Start Extracted records

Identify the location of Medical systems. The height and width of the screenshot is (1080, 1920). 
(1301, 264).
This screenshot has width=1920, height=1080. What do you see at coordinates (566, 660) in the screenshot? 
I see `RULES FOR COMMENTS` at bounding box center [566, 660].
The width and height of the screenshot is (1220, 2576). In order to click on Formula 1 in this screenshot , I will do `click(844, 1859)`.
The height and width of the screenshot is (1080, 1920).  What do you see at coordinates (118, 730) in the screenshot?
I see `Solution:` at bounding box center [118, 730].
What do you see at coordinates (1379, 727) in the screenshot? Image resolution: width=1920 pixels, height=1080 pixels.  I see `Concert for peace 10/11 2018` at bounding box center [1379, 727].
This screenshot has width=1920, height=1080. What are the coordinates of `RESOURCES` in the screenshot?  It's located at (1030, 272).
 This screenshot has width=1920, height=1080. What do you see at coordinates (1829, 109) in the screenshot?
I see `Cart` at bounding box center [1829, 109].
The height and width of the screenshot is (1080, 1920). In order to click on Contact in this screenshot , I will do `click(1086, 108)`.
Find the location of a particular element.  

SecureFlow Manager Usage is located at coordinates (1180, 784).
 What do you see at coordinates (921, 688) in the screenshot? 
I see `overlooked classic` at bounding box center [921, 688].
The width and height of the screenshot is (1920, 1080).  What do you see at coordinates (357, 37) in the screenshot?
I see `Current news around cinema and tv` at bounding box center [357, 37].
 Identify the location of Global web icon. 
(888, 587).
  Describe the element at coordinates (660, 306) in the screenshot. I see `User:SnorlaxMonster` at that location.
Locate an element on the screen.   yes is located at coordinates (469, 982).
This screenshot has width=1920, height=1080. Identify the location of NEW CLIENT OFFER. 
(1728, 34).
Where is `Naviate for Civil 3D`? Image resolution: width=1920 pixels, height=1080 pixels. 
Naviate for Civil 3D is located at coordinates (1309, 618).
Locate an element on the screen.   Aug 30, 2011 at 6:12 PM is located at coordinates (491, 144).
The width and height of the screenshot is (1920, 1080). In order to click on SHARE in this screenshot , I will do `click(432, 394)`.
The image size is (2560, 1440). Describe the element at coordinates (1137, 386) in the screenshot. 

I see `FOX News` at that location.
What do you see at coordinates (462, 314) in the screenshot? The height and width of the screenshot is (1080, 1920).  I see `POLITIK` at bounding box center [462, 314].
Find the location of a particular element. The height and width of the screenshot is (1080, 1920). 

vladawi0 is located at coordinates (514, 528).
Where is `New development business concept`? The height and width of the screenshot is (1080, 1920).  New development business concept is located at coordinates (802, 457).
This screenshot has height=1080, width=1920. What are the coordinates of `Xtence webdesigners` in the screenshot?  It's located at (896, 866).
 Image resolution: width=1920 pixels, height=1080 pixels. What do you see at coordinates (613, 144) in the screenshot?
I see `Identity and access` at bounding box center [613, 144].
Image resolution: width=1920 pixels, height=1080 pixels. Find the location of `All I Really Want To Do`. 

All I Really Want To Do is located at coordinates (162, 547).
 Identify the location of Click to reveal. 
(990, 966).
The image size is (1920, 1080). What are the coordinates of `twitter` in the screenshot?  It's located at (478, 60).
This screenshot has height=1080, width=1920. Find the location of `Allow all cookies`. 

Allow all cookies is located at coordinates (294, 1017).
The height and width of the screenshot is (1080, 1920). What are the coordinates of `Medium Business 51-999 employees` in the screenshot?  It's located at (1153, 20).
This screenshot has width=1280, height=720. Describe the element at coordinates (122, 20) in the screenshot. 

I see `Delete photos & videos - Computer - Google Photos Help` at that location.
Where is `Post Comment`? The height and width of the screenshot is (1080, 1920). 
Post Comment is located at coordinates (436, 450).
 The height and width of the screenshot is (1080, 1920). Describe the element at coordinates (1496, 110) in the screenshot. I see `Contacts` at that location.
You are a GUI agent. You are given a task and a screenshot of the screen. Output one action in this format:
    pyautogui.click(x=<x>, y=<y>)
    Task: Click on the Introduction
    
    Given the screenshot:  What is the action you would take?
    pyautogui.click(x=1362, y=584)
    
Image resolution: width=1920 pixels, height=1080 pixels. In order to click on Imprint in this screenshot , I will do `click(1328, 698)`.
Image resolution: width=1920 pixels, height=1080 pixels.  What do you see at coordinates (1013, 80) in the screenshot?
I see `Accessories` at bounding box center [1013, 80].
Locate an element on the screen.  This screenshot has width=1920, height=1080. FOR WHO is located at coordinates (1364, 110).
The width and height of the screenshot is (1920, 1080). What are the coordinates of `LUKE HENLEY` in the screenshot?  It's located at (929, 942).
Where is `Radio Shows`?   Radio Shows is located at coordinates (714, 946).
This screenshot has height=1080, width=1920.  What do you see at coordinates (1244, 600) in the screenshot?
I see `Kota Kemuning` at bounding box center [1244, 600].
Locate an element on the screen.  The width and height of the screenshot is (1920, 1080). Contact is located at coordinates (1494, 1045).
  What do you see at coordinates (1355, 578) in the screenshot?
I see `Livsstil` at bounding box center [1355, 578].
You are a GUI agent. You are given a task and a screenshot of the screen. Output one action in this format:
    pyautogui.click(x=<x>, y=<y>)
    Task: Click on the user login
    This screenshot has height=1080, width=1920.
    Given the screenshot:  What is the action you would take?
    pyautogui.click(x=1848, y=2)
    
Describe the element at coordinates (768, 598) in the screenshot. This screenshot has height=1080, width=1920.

End Extracted records

→ Given task:
Copy out the whole listing above again, word for word, without changing anything.

→ Result of this exercise:
Identify the location of Medical systems. The height and width of the screenshot is (1080, 1920). 
(1301, 264).
This screenshot has width=1920, height=1080. What do you see at coordinates (566, 660) in the screenshot? 
I see `RULES FOR COMMENTS` at bounding box center [566, 660].
The width and height of the screenshot is (1220, 2576). In order to click on Formula 1 in this screenshot , I will do `click(844, 1859)`.
The height and width of the screenshot is (1080, 1920).  What do you see at coordinates (118, 730) in the screenshot?
I see `Solution:` at bounding box center [118, 730].
What do you see at coordinates (1379, 727) in the screenshot? Image resolution: width=1920 pixels, height=1080 pixels.  I see `Concert for peace 10/11 2018` at bounding box center [1379, 727].
This screenshot has width=1920, height=1080. What are the coordinates of `RESOURCES` in the screenshot?  It's located at (1030, 272).
 This screenshot has width=1920, height=1080. What do you see at coordinates (1829, 109) in the screenshot?
I see `Cart` at bounding box center [1829, 109].
The height and width of the screenshot is (1080, 1920). In order to click on Contact in this screenshot , I will do `click(1086, 108)`.
Find the location of a particular element.  

SecureFlow Manager Usage is located at coordinates (1180, 784).
 What do you see at coordinates (921, 688) in the screenshot? 
I see `overlooked classic` at bounding box center [921, 688].
The width and height of the screenshot is (1920, 1080).  What do you see at coordinates (357, 37) in the screenshot?
I see `Current news around cinema and tv` at bounding box center [357, 37].
 Identify the location of Global web icon. 
(888, 587).
  Describe the element at coordinates (660, 306) in the screenshot. I see `User:SnorlaxMonster` at that location.
Locate an element on the screen.   yes is located at coordinates (469, 982).
This screenshot has width=1920, height=1080. Identify the location of NEW CLIENT OFFER. 
(1728, 34).
Where is `Naviate for Civil 3D`? Image resolution: width=1920 pixels, height=1080 pixels. 
Naviate for Civil 3D is located at coordinates (1309, 618).
Locate an element on the screen.   Aug 30, 2011 at 6:12 PM is located at coordinates (491, 144).
The width and height of the screenshot is (1920, 1080). In order to click on SHARE in this screenshot , I will do `click(432, 394)`.
The image size is (2560, 1440). Describe the element at coordinates (1137, 386) in the screenshot. 

I see `FOX News` at that location.
What do you see at coordinates (462, 314) in the screenshot? The height and width of the screenshot is (1080, 1920).  I see `POLITIK` at bounding box center [462, 314].
Find the location of a particular element. The height and width of the screenshot is (1080, 1920). 

vladawi0 is located at coordinates (514, 528).
Where is `New development business concept`? The height and width of the screenshot is (1080, 1920).  New development business concept is located at coordinates (802, 457).
This screenshot has height=1080, width=1920. What are the coordinates of `Xtence webdesigners` in the screenshot?  It's located at (896, 866).
 Image resolution: width=1920 pixels, height=1080 pixels. What do you see at coordinates (613, 144) in the screenshot?
I see `Identity and access` at bounding box center [613, 144].
Image resolution: width=1920 pixels, height=1080 pixels. Find the location of `All I Really Want To Do`. 

All I Really Want To Do is located at coordinates (162, 547).
 Identify the location of Click to reveal. 
(990, 966).
The image size is (1920, 1080). What are the coordinates of `twitter` in the screenshot?  It's located at (478, 60).
This screenshot has height=1080, width=1920. Find the location of `Allow all cookies`. 

Allow all cookies is located at coordinates (294, 1017).
The height and width of the screenshot is (1080, 1920). What are the coordinates of `Medium Business 51-999 employees` in the screenshot?  It's located at (1153, 20).
This screenshot has width=1280, height=720. Describe the element at coordinates (122, 20) in the screenshot. 

I see `Delete photos & videos - Computer - Google Photos Help` at that location.
Where is `Post Comment`? The height and width of the screenshot is (1080, 1920). 
Post Comment is located at coordinates (436, 450).
 The height and width of the screenshot is (1080, 1920). Describe the element at coordinates (1496, 110) in the screenshot. I see `Contacts` at that location.
You are a GUI agent. You are given a task and a screenshot of the screen. Output one action in this format:
    pyautogui.click(x=<x>, y=<y>)
    Task: Click on the Introduction
    
    Given the screenshot:  What is the action you would take?
    pyautogui.click(x=1362, y=584)
    
Image resolution: width=1920 pixels, height=1080 pixels. In order to click on Imprint in this screenshot , I will do `click(1328, 698)`.
Image resolution: width=1920 pixels, height=1080 pixels.  What do you see at coordinates (1013, 80) in the screenshot?
I see `Accessories` at bounding box center [1013, 80].
Locate an element on the screen.  This screenshot has width=1920, height=1080. FOR WHO is located at coordinates (1364, 110).
The width and height of the screenshot is (1920, 1080). What are the coordinates of `LUKE HENLEY` in the screenshot?  It's located at (929, 942).
Where is `Radio Shows`?   Radio Shows is located at coordinates (714, 946).
This screenshot has height=1080, width=1920.  What do you see at coordinates (1244, 600) in the screenshot?
I see `Kota Kemuning` at bounding box center [1244, 600].
Locate an element on the screen.  The width and height of the screenshot is (1920, 1080). Contact is located at coordinates (1494, 1045).
  What do you see at coordinates (1355, 578) in the screenshot?
I see `Livsstil` at bounding box center [1355, 578].
You are a GUI agent. You are given a task and a screenshot of the screen. Output one action in this format:
    pyautogui.click(x=<x>, y=<y>)
    Task: Click on the user login
    This screenshot has height=1080, width=1920.
    Given the screenshot:  What is the action you would take?
    pyautogui.click(x=1848, y=2)
    
Describe the element at coordinates (768, 598) in the screenshot. This screenshot has height=1080, width=1920.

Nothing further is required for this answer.